Las obras de Irene van de Mheen ya estaban hechas antes de que llegáramos. Existían antes de ser miradas. Y seguirán existiendo cuando nosotros nos vamos. Pertenecen a un tiempo que no es medible. Y describen su propio espacio. Son como paisajes interiores, paisajes planos en apariencia pero que, a medida que vayamos penetrando, descubren volúmenes que nos detienen la mirada. Paisajes que, en mirarlos, si bien hacen que nuestros ojos resbalen por encima, desvelan en su profundidad el vacío del mundo en que vivimos. Se podría incluso que nunca han sido dibujados, o que si lo han sido somos nosotros quienes los hemos hecho. Porque quien más quien menos ha vivido, quien más quien menos les ha transitado y quien más quien menos ha respirado el aire. Como tantos otros lo hicieron antes; como tantos otros lo seguirán haciendo.

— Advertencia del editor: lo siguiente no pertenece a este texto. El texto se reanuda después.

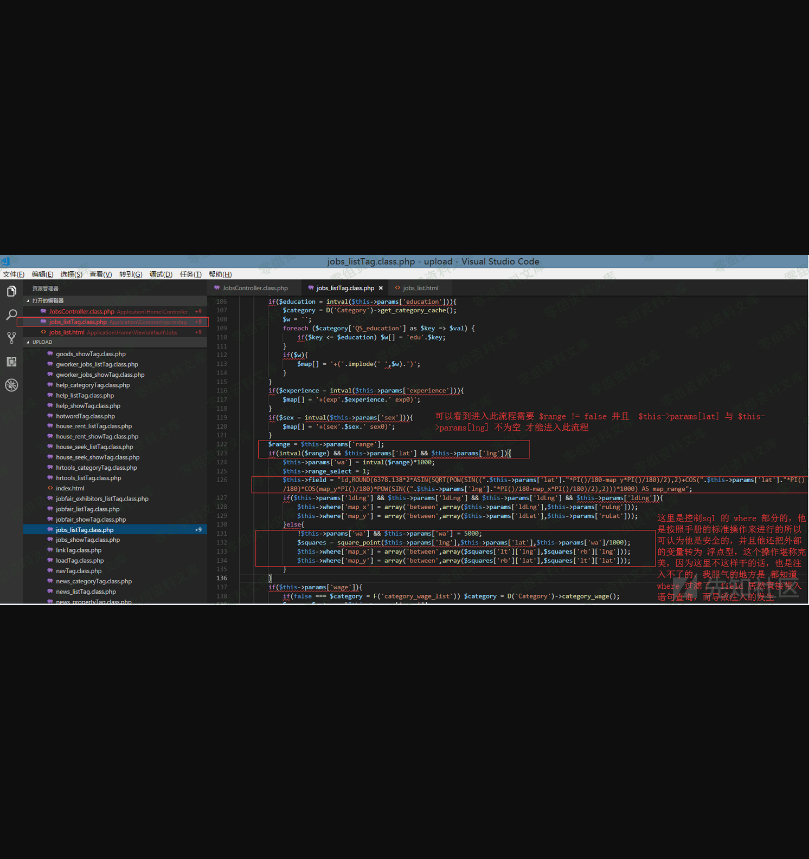Collapse the UPLOAD folder section
Viewport: 809px width, 859px height.
pos(29,342)
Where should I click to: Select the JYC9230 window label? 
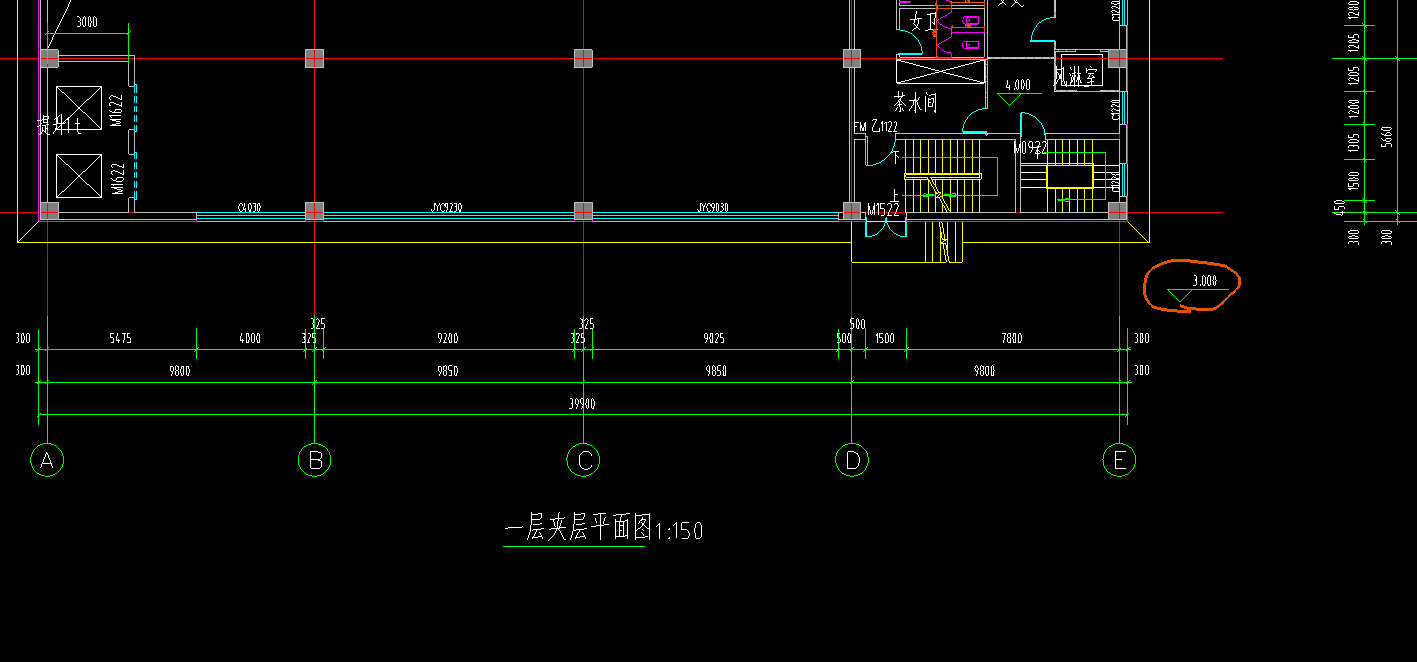[447, 208]
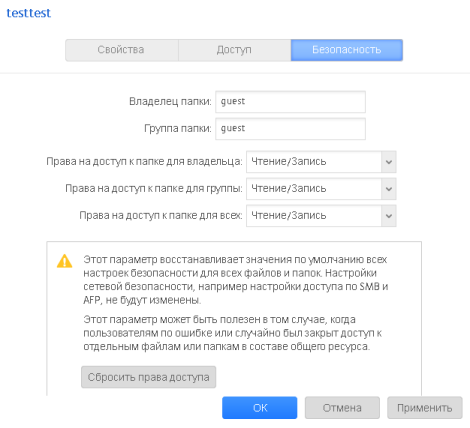The image size is (470, 428).
Task: Click the yellow warning triangle icon
Action: point(64,261)
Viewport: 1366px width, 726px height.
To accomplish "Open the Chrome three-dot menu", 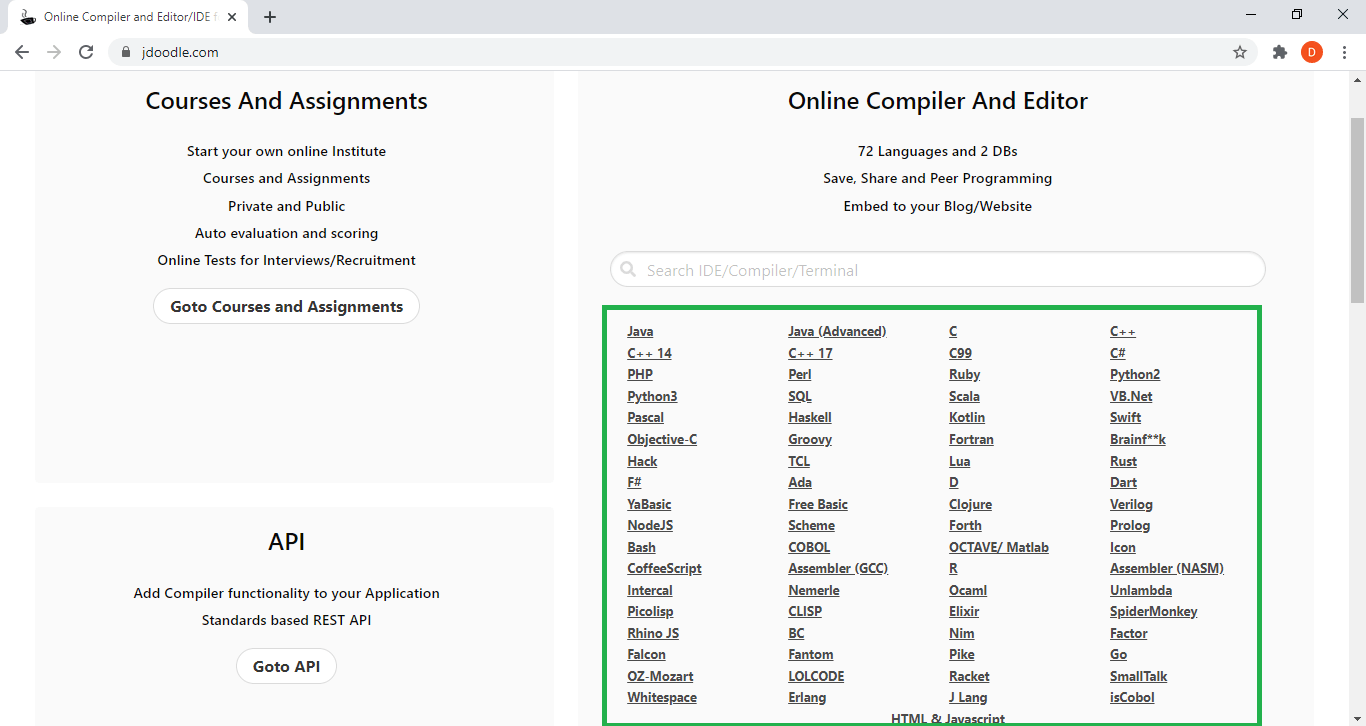I will 1346,52.
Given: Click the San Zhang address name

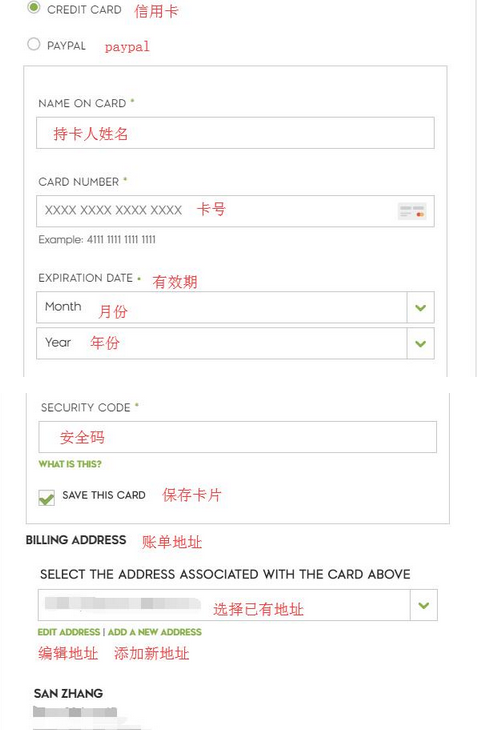Looking at the screenshot, I should 68,694.
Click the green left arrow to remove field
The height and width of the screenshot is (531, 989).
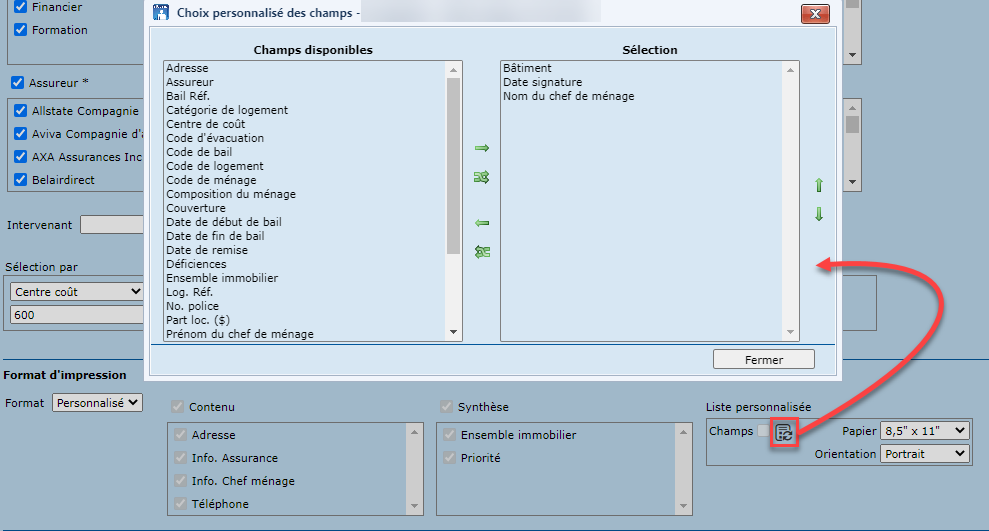coord(482,223)
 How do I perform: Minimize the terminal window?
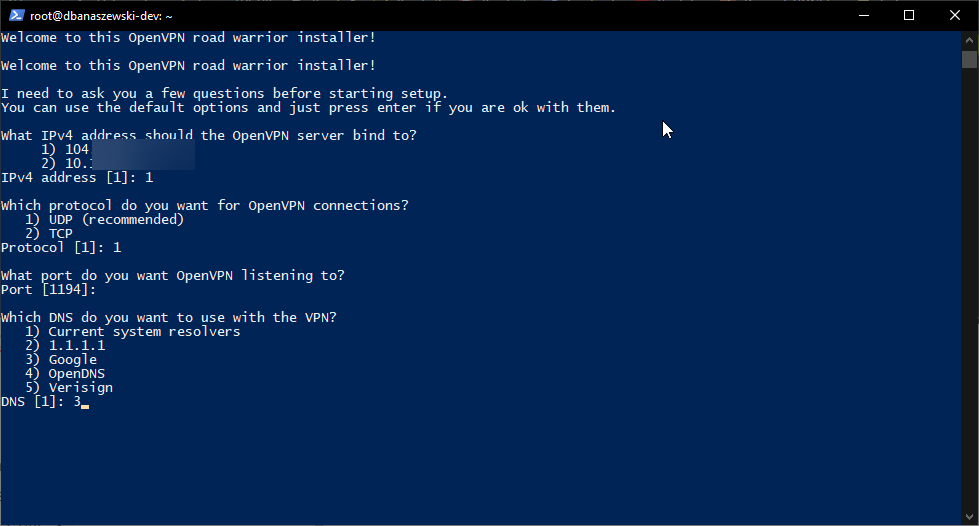863,15
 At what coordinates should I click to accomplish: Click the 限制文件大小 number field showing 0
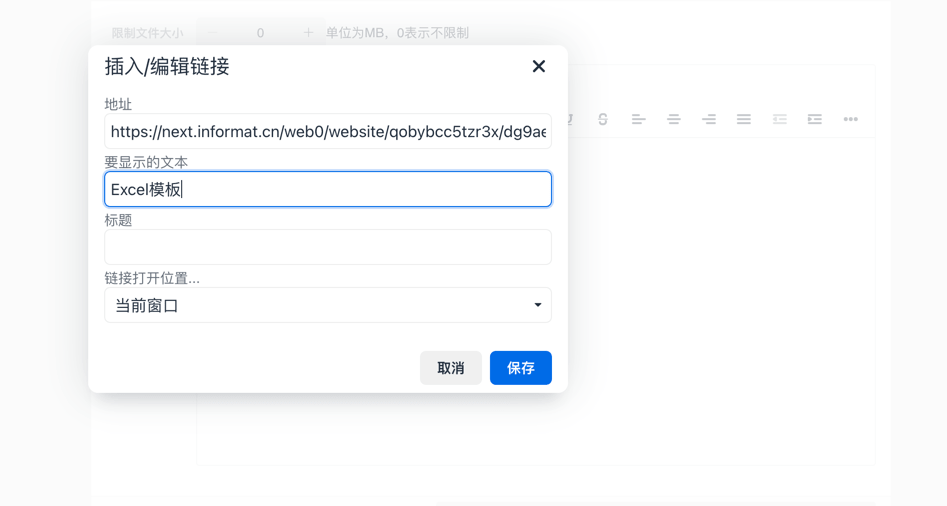[260, 33]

Ahora bien, a pesar de transmitir, entre otras cosas, la sensación de silencio y de vacío que hemos mencionado, los dibujos de esta artista no surgen de la nada; parten de una investigación muy personal alrededor del espacio en el que los hombres se mueven y de la maner como este espacio puede ser representable o no, en su esencia y tridimensionalidad, sobre la superficies plana de un papel, de un muro o de la tierra y comunicar, al mismo tiempo, un estado emocional real y concreto. Una investigación que, si bien a través de la historia ha sido tratada por los creadores y forma irregular y con desigual intensidad, ha sido y es de gran importancia en la obra de aquellos artistas y creadores que, como Irene van der Mheen, han cuidado a desvelar la naturaleza del espacio físico y mental por el que se mueve el impulso creador del artista así como la existencia del espectador que la contempla a distancia. Todo ello sin llamar desde el interior de << una cámara propia >> que, como la del libro y Virginia Woolf, aporta al artista la intimidad necesaria para crear su obra con total libertad. Desde el interior de una habitación propia donde nosotros, los espectadores, iremos tomando conciencia de nuestra dimensión en contemplar, desde el corazón y en el transcurso del tiempo, la profundidad y belleza de un dibujo que, en envoltar- nos los cuatro costados, nos hará desaparecer como por arte de magia entre las manos de una intimidad que no se corresponde con la de nadie. Con la de ninguno de los que la contemplen.